** START OF Source extract **

Late last summer, between stops in New Zealand, Australia and Africa with Eminem on his Rapture Tour, Bronson released “Easy Rider,” the first single from Mr. Wonderful. The song’s pulp-­fiction-inspired video features Bronson dropping acid, motorcycle-riding through the Southwest, cavorting with a witch doctor and playing electric guitar on a mountaintop. Such idiosyncrasies, including his live performances — where he often flips cartwheels, tosses steak dinners into the crowd and suplexes unruly fans who jump onstage — have made him one of the rap world’s favorite weirdos. “This isn’t the Philharmonic,” he says about his antics. “Not everything is scripted. I keep it loose.”

Bronson is taking the same approach heading into the release of Mr. Wonderful, but also flirting with broadening his scope. Drake’s right-hand man, Noah “40” Shebib, helmed the frenetic, electro-kissed single “Actin’ Crazy.” Hitmaker du jour Mark Ronson stepped behind the boards for two tracks, including “Brand New Car,” and also recruited Bronson to rap on the official remix of the Billboard Hot 100 No. 1 “Uptown Funk,” a huge co-sign.

“If it doesn’t connect commercially, that doesn’t bother me,” says Bronson, who, it should be reiterated, is wearing shorts in January. “That was never my goal. I don’t have any pressure on me, because I don’t give a f—.”

** END OF Source extract **

* Task statement
Decide whether each statement agrees with the passage about Bronson, answering yes or no and quoting the words that decide it: 1. "Easy Rider" came out while Bronson was touring with Eminem. 2. Noah "40" Shebib was in charge of the single "Actin' Crazy." 3. Mark Ronson worked on three tracks for Mr. Wonderful. The data in this exercise are not needed.

** START OF Material shown **

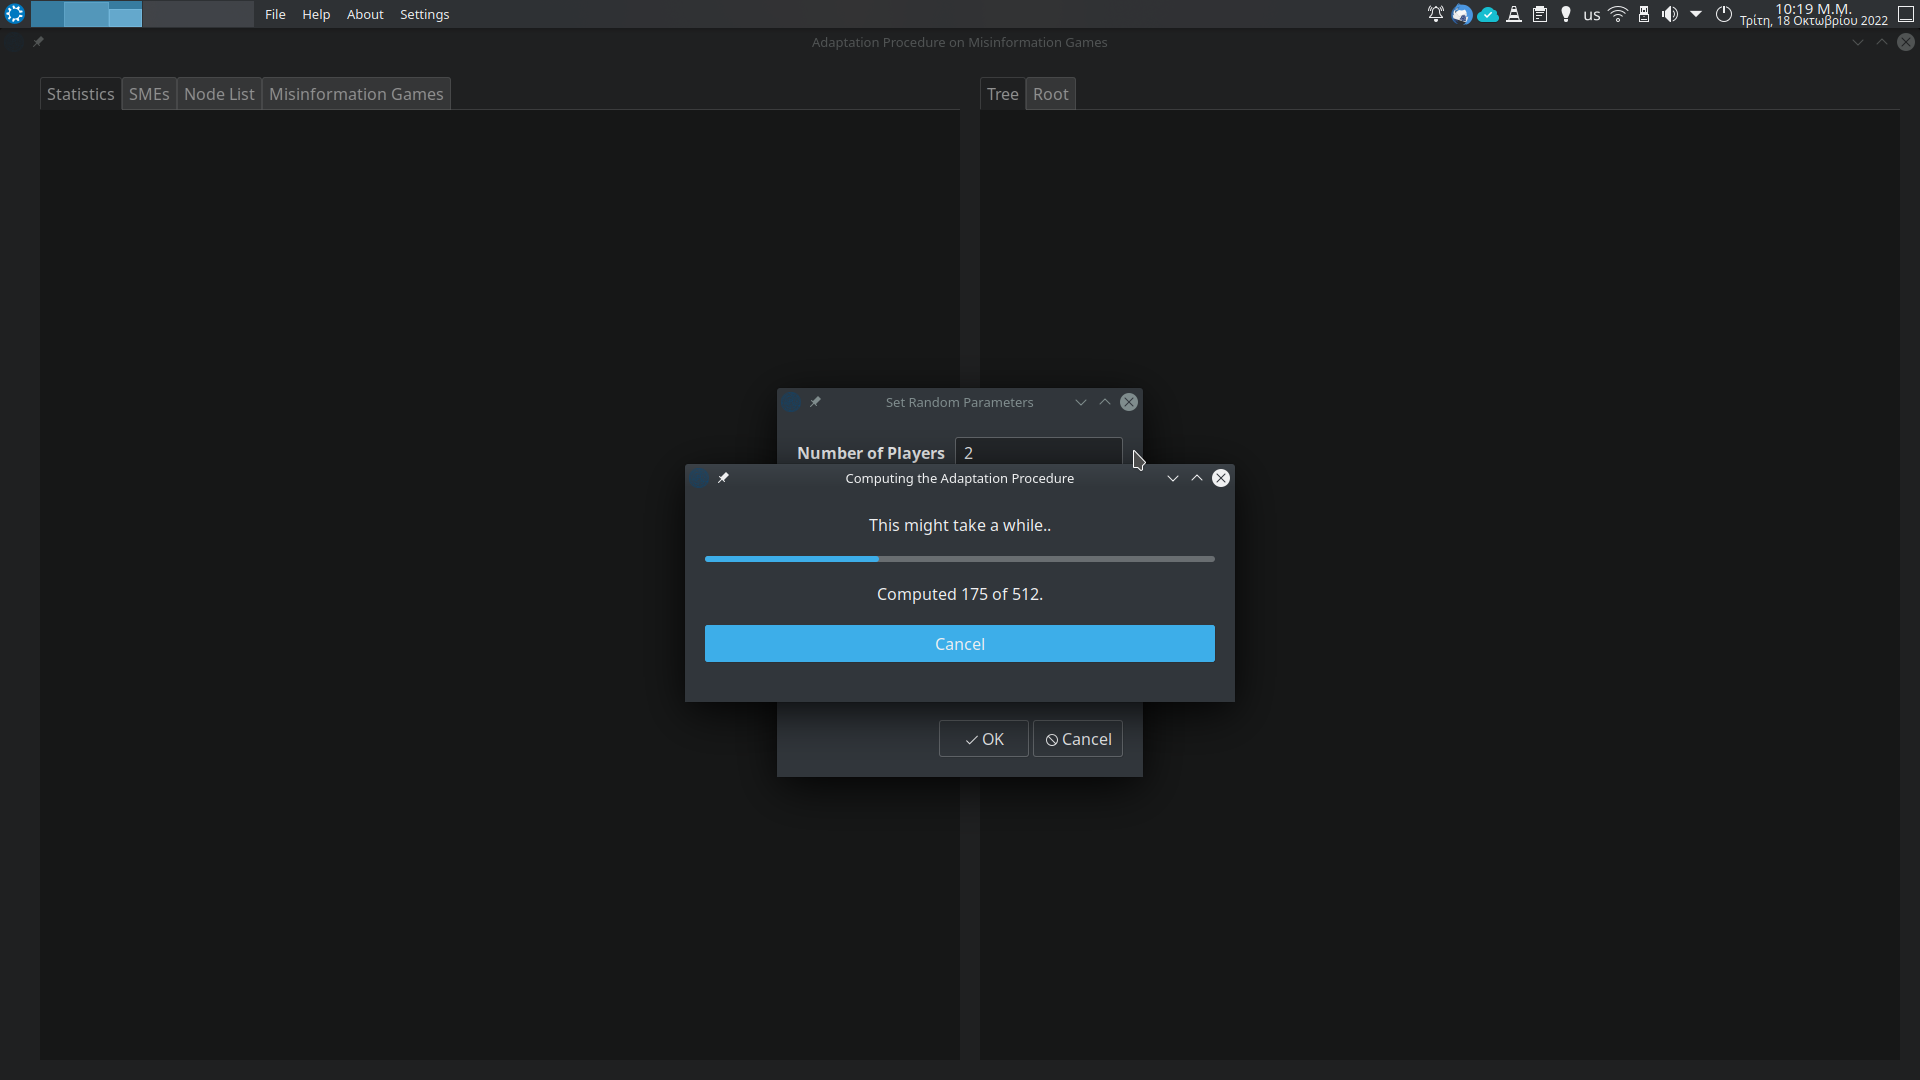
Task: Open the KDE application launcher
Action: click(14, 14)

** END OF Material shown **
** START OF Material shown **

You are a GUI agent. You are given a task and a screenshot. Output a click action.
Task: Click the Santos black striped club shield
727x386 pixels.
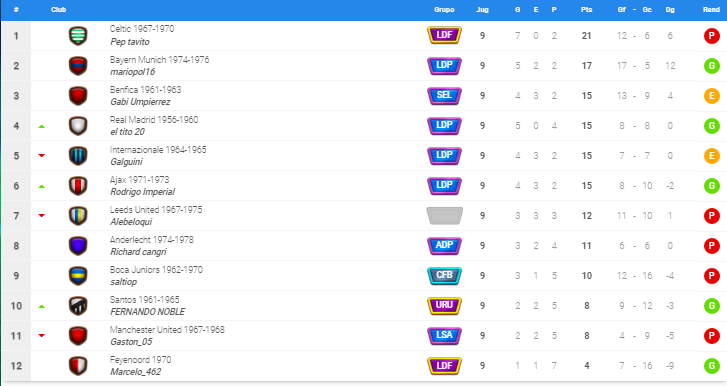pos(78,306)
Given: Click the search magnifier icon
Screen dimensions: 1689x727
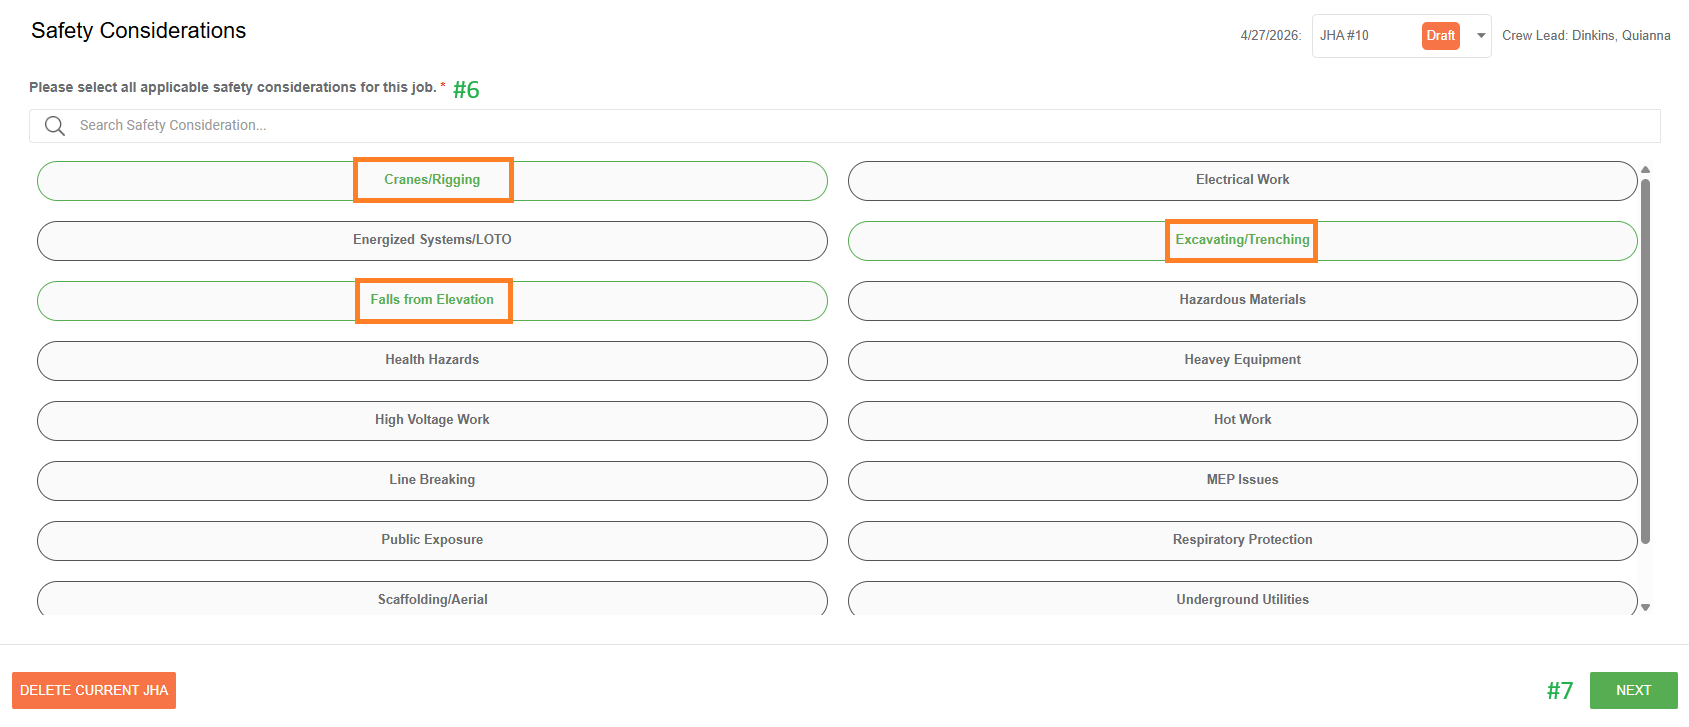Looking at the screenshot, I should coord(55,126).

** END OF Material shown **
** START OF Material shown **

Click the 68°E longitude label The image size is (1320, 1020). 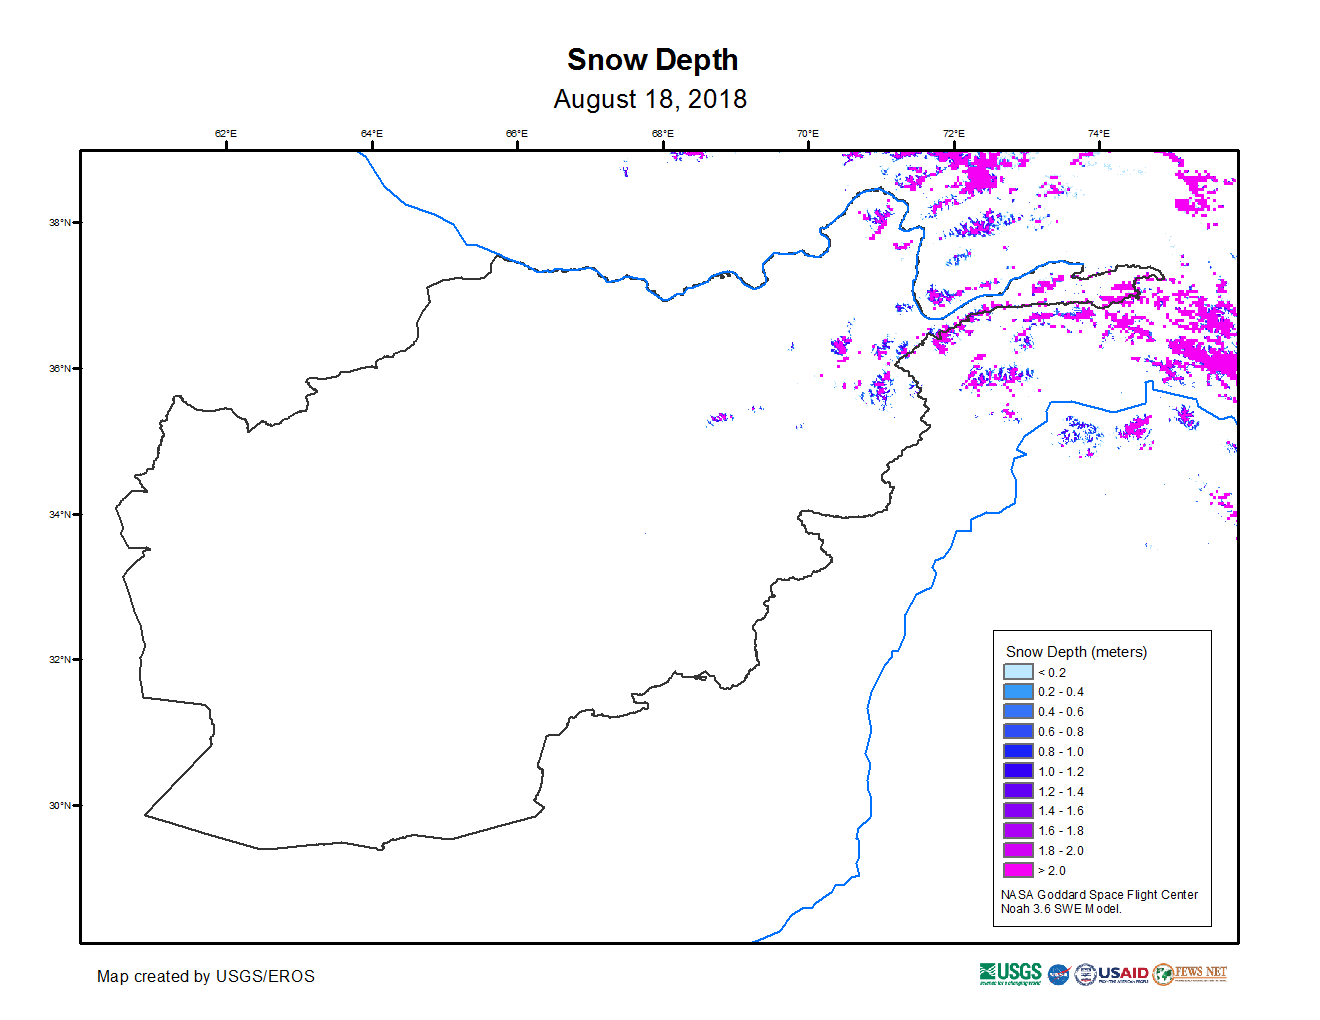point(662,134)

** END OF Material shown **

* Complete answer
1. Yes: "between stops in New Zealand, Australia and Africa with Eminem on his Rapture Tour, Bronson released “Easy Rider,”"
2. Yes: "Noah “40” Shebib, helmed the frenetic, electro-kissed single “Actin’ Crazy.”"
3. No: "Hitmaker du jour Mark Ronson stepped behind the boards for two tracks"